Thanks for the comments, please see my reply inlined. I made all the changes you suggested and included in v5 which I will send out soon.

>> diff --git a/lib/cmap.c b/lib/cmap.c
>> index 07719a8..db1c806 100644
>> --- a/lib/cmap.c
>> +++ b/lib/cmap.c
>> @@ -373,6 +373,79 @@ cmap_find(const struct cmap *cmap, uint32_t hash)
>>                         hash);
>>  }
>>
>> +/* Find a node by the index of the entry of cmap. For example, index 7
>> +means
>> + * the second bucket and the third item.
>> + * Notice that it is not protected by the optimistic lock (versioning)
>> +because
>> + * of performance reasons. Currently it is only used by the datapath DFC cache.
>> + *
>> + * Return node for the entry of index or NULL if the index beyond
>> +boundary */ const struct cmap_node * cmap_find_by_index(const struct
>> +cmap *cmap, uint16_t index) {
>> +    const struct cmap_impl *impl = cmap_get_impl(cmap);
>> +
>> +    uint32_t b = index / CMAP_K;
>> +    uint32_t e = index % CMAP_K;
>> +
>> +    if (b > impl->mask) {
>> +        return NULL;
>> +    }
>> +
>> +    const struct cmap_bucket *bucket = &impl->buckets[b];
>> +
>> +    return cmap_node_next(&bucket->nodes[e]);
>> +}
>> +
>> +/* Find the index of certain hash value. Currently only used by the
>> +datapath
>> + * DFC cache.
>> + *
>> + * Return the index of the entry if found, or UINT32_MAX if not found
>[[BO'M]]  An intro the concept of index would be useful here especially as it does not currently exist in cmap. Something like: "The
>'index' of a cmap entry is a way to combine the specific bucket and item occupied by an entry into a convenient single integer value. It
>is not used internally by cmap." Unless of course that is actually wrong :)
[Wang, Yipeng]  I will add the comments you suggested. It indeed makes it more understandable.

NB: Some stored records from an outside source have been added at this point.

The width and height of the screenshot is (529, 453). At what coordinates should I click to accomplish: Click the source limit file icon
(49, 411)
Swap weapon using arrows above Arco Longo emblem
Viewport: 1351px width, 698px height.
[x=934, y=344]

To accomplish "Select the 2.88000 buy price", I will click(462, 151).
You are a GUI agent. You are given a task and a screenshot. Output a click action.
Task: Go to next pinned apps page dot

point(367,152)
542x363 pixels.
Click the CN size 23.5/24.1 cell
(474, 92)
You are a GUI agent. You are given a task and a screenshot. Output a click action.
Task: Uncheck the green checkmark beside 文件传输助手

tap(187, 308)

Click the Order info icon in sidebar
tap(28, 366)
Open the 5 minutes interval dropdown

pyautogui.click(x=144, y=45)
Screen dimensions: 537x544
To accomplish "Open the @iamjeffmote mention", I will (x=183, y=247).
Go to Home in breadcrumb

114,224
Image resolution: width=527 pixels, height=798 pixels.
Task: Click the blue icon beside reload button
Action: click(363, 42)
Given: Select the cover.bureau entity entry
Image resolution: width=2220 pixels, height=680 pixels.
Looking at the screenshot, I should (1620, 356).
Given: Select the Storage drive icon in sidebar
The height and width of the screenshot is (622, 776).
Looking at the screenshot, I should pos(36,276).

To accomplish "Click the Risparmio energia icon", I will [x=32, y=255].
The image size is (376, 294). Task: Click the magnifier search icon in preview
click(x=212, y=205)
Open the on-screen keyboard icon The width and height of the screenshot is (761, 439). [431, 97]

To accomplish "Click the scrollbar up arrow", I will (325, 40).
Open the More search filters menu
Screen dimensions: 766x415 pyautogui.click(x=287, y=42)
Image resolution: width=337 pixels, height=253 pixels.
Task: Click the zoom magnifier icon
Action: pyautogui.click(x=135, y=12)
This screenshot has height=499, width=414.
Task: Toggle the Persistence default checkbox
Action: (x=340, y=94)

>If a cmap's capacity exceeds the range of UINT32_MAX what happens? Does something different happen if the entry is in a bucket
>that can be expressed in a uint32_t versus a bucket that is outside of that range?
[Wang, Yipeng] I currently assume the cmap cannot be larger than uint32_max. It is a very large number and I guess OvS should not deal with
this big table.  But you are right that I should make it clear,
 I add comments in cmap header file and other places to explain this restriction for the newly added API.
>
>> +*/
>> @@ -155,6 +166,11 @@ struct netdev_flow_key {  #define
>> EM_FLOW_HASH_MASK (EM_FLOW_HASH_ENTRIES - 1)  #define
>> EM_FLOW_HASH_SEGS 2
>>
>> +#define SMC_ENTRY_PER_BUCKET 4
>[[BO'M]] SMC_ENTRY_PER_BUCKET -> SMC_ENTRIES_PER_BUCKET.
>Also a comment something like "A bucket forms the set of possible entries that a flow hash can occupy. Therefore
>SMC_ENTRIES_PER_BUCKET for SMC in analagous to EM_FLOW_HASH_SEGS for EMC." Might help people familiar with the current
>EMC to grok the SMC a little faster.
>
[Wang, Yipeng] I added more explanations as you suggested. For the SMC_ENTRIES_PER_BUCKET, it is actually slightly different from
EM_FLOW_HASH_SEGS.  For EMC, two hash functions are used to index two locations, for SMC currently, I just use one hash
function to index a bucket, and iterate the entries in that bucket. It is more like a middle ground between EMC and CMAP.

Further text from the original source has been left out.